The usual suspects. Nike has done a phenomenal job taking care of its employees and customers from day one. Just like Apple, Nike closed their stores early on. As a brand, they’re being factual and helpful, issuing messages about social distancing. Next to (and very separate of this) they are offering 25% discount on their entire product line. The public is smart. They can determine which companies truly care, and conversely can understand that discounts are a result of the difficult period we’re in.

By contrast, I recently saw a brand that talked about “PeopleFirst” on their Instagram photo while simultaneously offering a product discount in the photo’s description. Although their intention is likely genuine, these actions can read "CompanyFirst." Speaking of not mixing messages, there was a very funny spoof video by Matt Buechele on Instagram that all brands should check out when considering how to communicate during this time.

“Some brands may think depicting a rosy picture demonstrates strength. We've been finding that brands which matter-of-factly state the good with the bad and ask their suppliers for help are the ones experiencing the most successful results.”
Geoff Cook

Can you talk about acting with integrity during this period?
This for me is sort of a no-brainer.
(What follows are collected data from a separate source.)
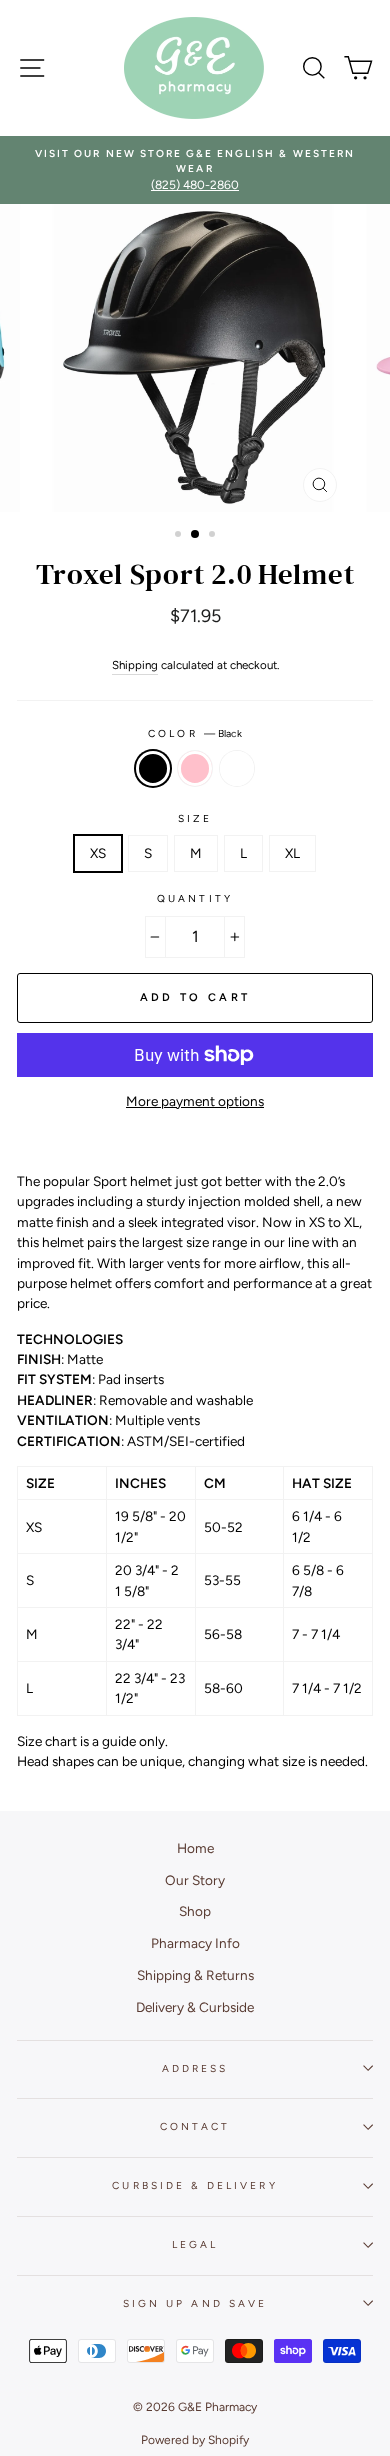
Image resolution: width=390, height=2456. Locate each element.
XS (98, 853)
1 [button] (180, 536)
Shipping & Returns (195, 1975)
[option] (195, 170)
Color (194, 733)
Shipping (135, 665)
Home (195, 1848)
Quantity (194, 898)
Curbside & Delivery (194, 2185)
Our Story (195, 1880)
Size (195, 818)
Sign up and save (195, 2303)
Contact (194, 2126)
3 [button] (214, 536)
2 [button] (196, 535)
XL (292, 853)
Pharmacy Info (195, 1943)
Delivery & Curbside (195, 2007)
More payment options (195, 1101)
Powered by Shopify (195, 2440)
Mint (237, 768)
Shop (195, 1911)
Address (195, 2068)
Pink (195, 768)
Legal (195, 2244)
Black (153, 768)
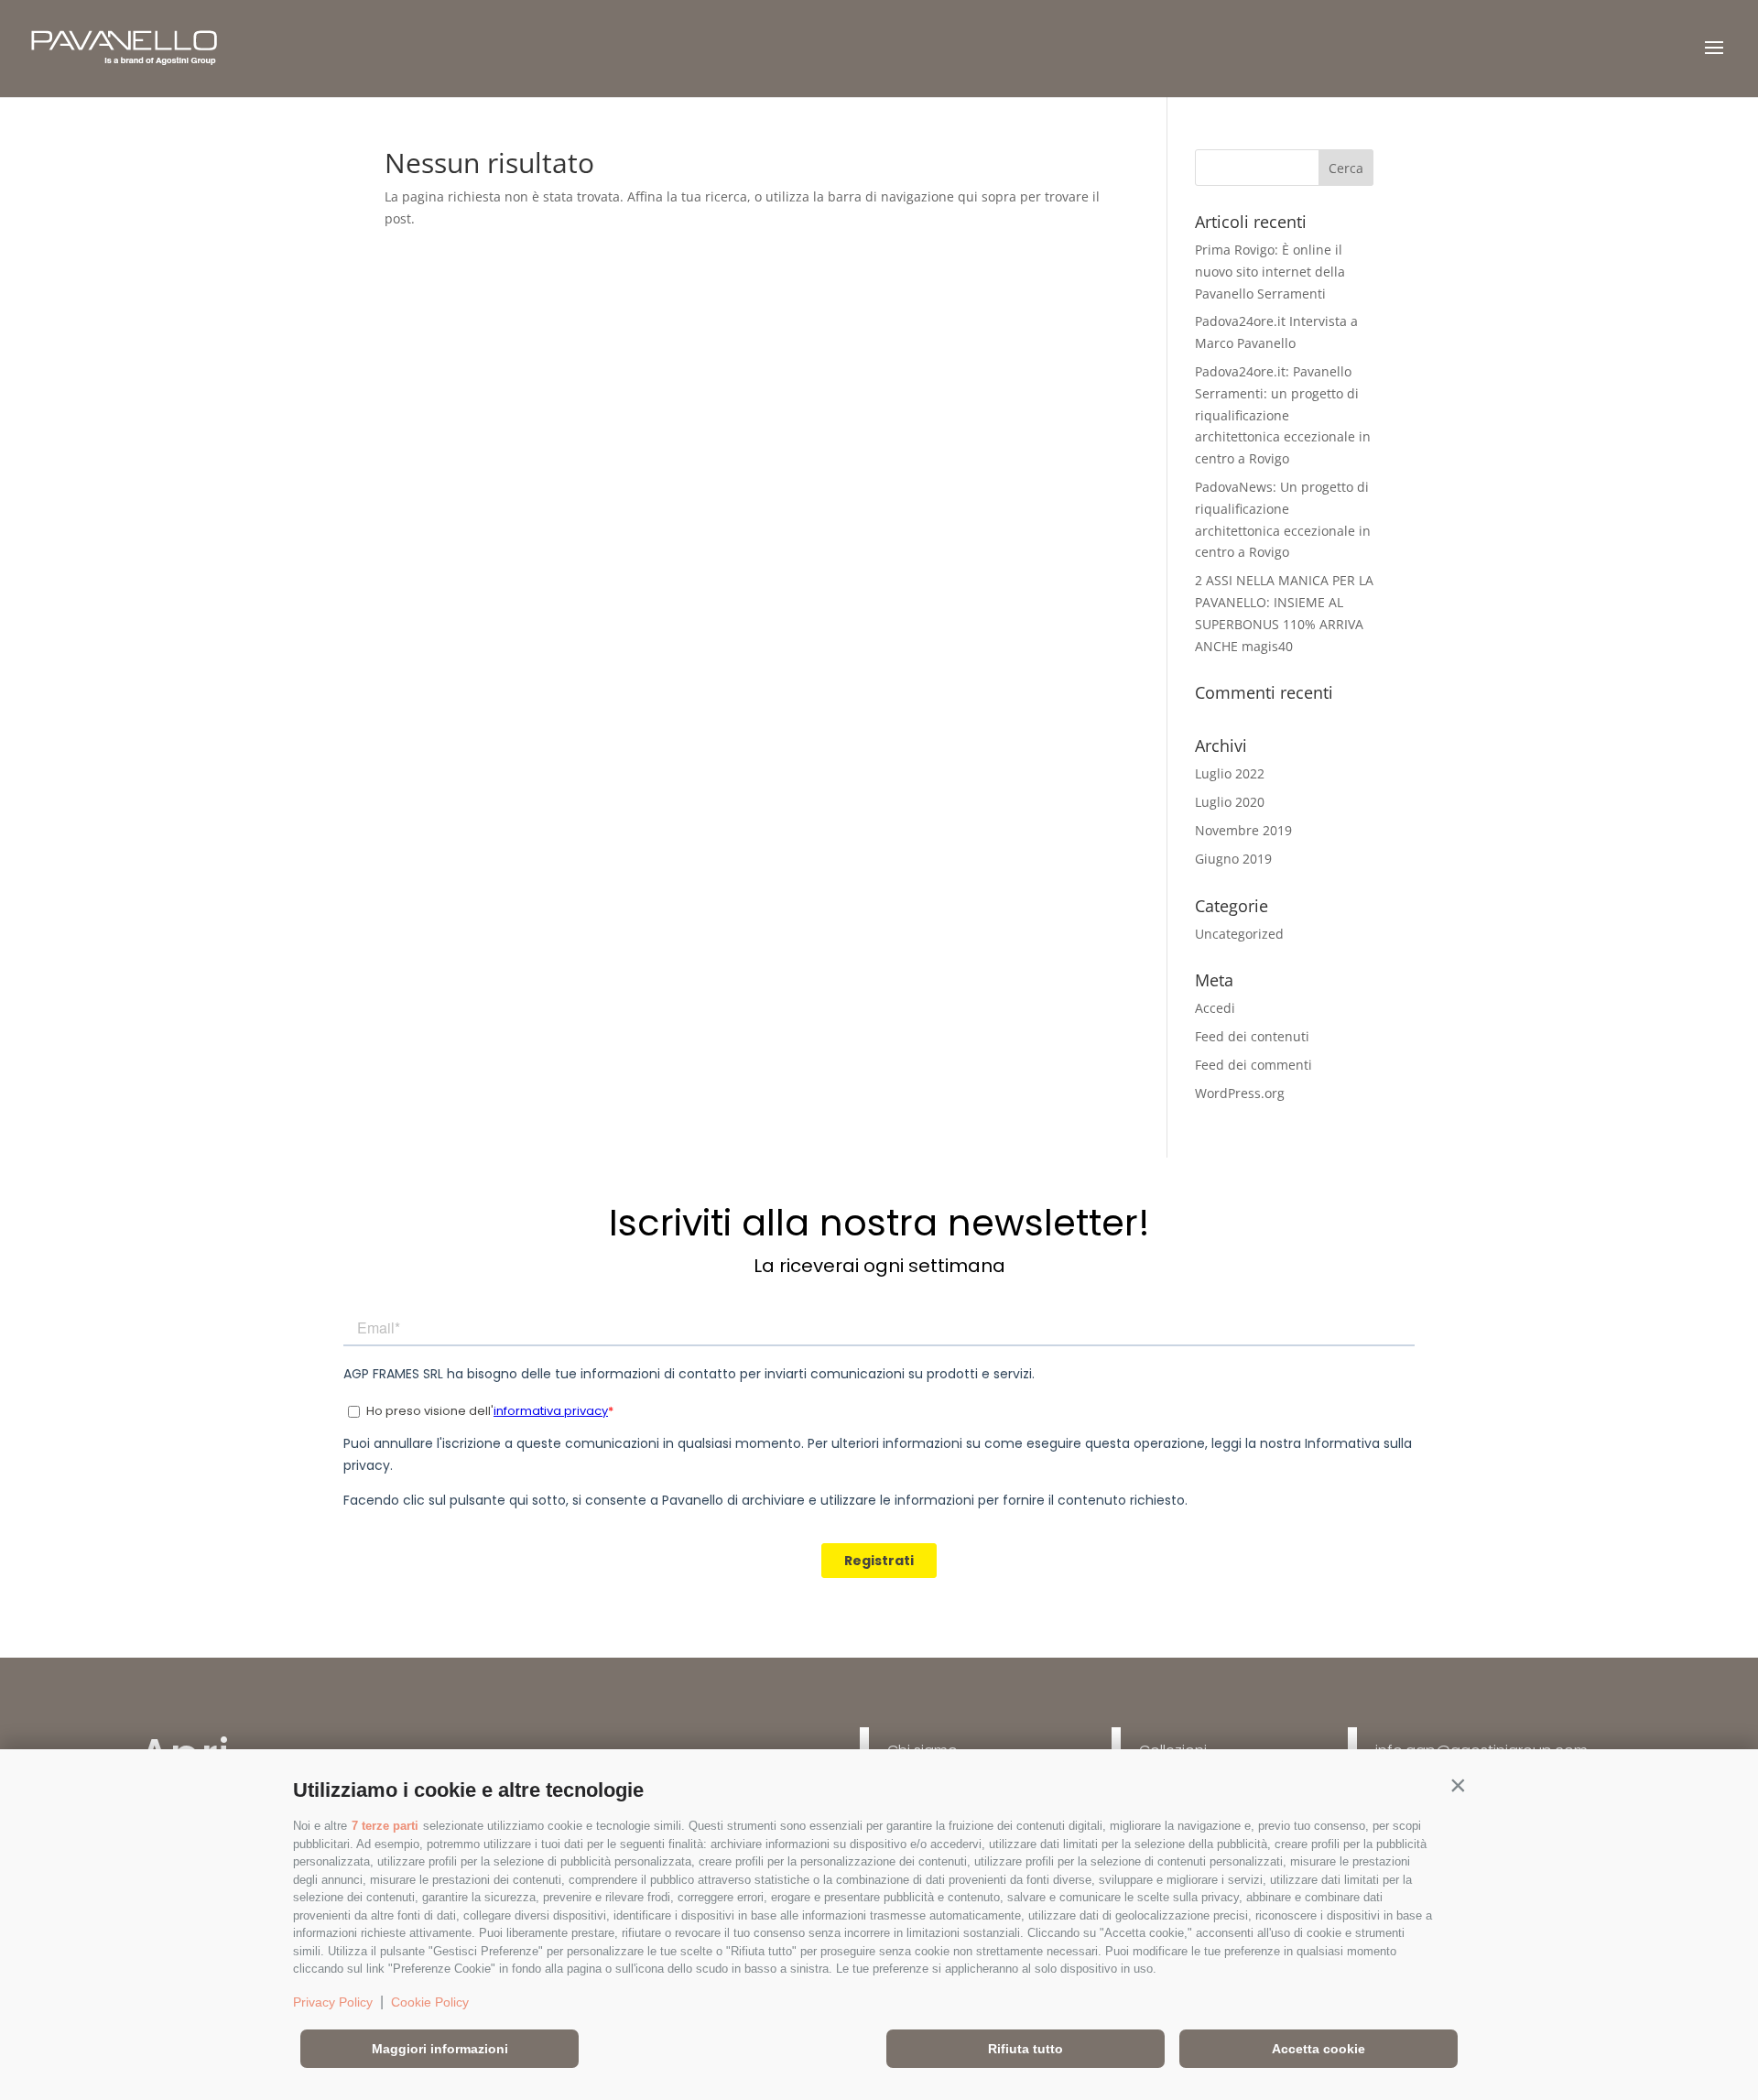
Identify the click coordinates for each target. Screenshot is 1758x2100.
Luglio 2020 (1229, 802)
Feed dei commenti (1253, 1064)
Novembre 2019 (1243, 830)
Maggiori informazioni (440, 2048)
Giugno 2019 (1233, 858)
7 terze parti (385, 1826)
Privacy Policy (333, 2002)
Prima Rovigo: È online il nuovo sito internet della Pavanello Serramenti (1270, 271)
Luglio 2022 (1229, 773)
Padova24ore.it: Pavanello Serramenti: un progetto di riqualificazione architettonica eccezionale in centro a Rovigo (1283, 415)
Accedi (1215, 1008)
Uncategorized (1239, 933)
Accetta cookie (1318, 2048)
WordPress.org (1240, 1093)
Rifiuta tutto (1025, 2048)
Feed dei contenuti (1252, 1036)
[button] (1457, 1786)
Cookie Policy (430, 2002)
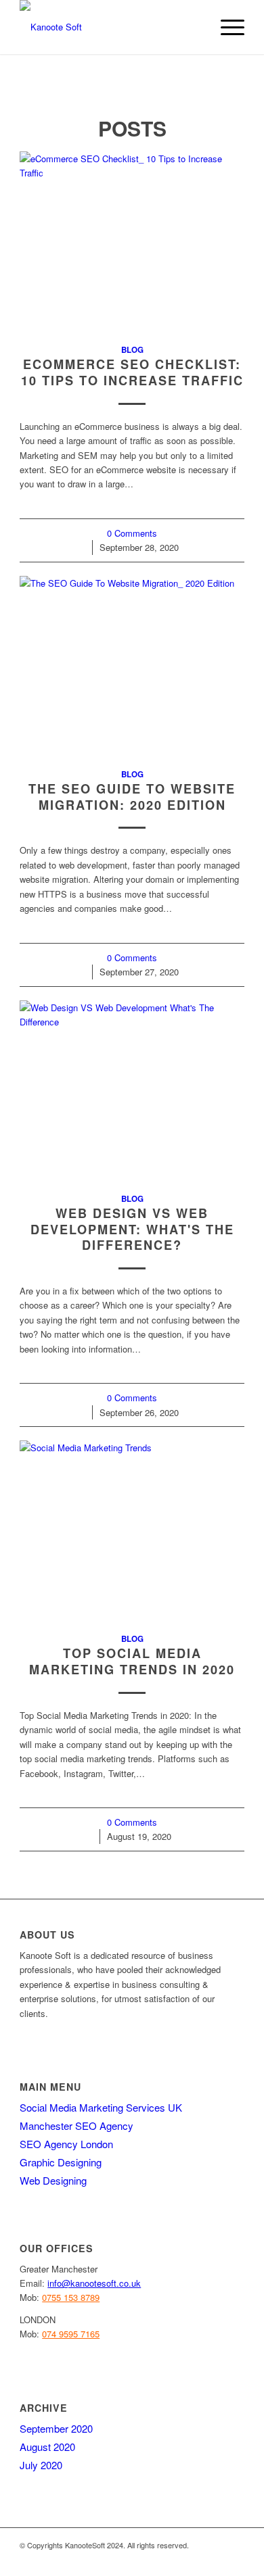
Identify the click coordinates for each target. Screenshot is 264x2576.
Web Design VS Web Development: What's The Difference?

For example, the other day on CNBC, the CEO of one of NYC's major real estate development firms came on air and reprimanded certain "rich" companies for not paying rent. Claiming that these firms and brands that made money in good times should be able to pay rent in bad times. Even going so far as calling out certain brands by name. He elaborated by saying that everyone is part of an "ecosystem" whereby the players were responsible for working together [and paying their share to ensure liquidity]. I.e., the brands had to pay the real estate owners, and for those who couldn't, the banks needed to step in and help out. Meanwhile, two weeks ago, this same developer sent a blanket notice to all its suppliers stating that payments would be suspended until further notice.

On a more positive note, Bloomberg Philanthropies teamed up with the Rockefeller and Carnegie Foundations in a consortium to save the arts. They acted fast and are offering financial support to art organizations from all walks of life. Brand-wise, in a time of crisis, Bloomberg demonstrating he was thoughtful, compassionate, and reactive demonstrated true leadership in a time it was so greatly needed, and immediately placed him in a positive light after a less than positive presidential run.

You mentioned falling back on your brand values, what do you mean?
Many of our clients are calling us, asking about how to communicate during this period of hardship. Very often, going back to basics can be the best move. Falling back onto strategic work you’ve done in the past... your brand's narrative, values, positioning in the market, personality traits, defined core customer set. Simply reviewing these will really help brands focus on what is most important and judge which actions and initiatives are most appropriate.

Speaking the truth seems somewhat obvious …
Yes and no. Some brands may think depicting a rosy picture demonstrates strength. We've been finding that brands which matter-of-factually state the good with the bad and ask their suppliers for help are the ones experiencing the most successful results. Simply put, we all realize that we are in an unprecedented moment in history, and those brands that are able to collaborate (and innovate) will be the ships that rise with the tide.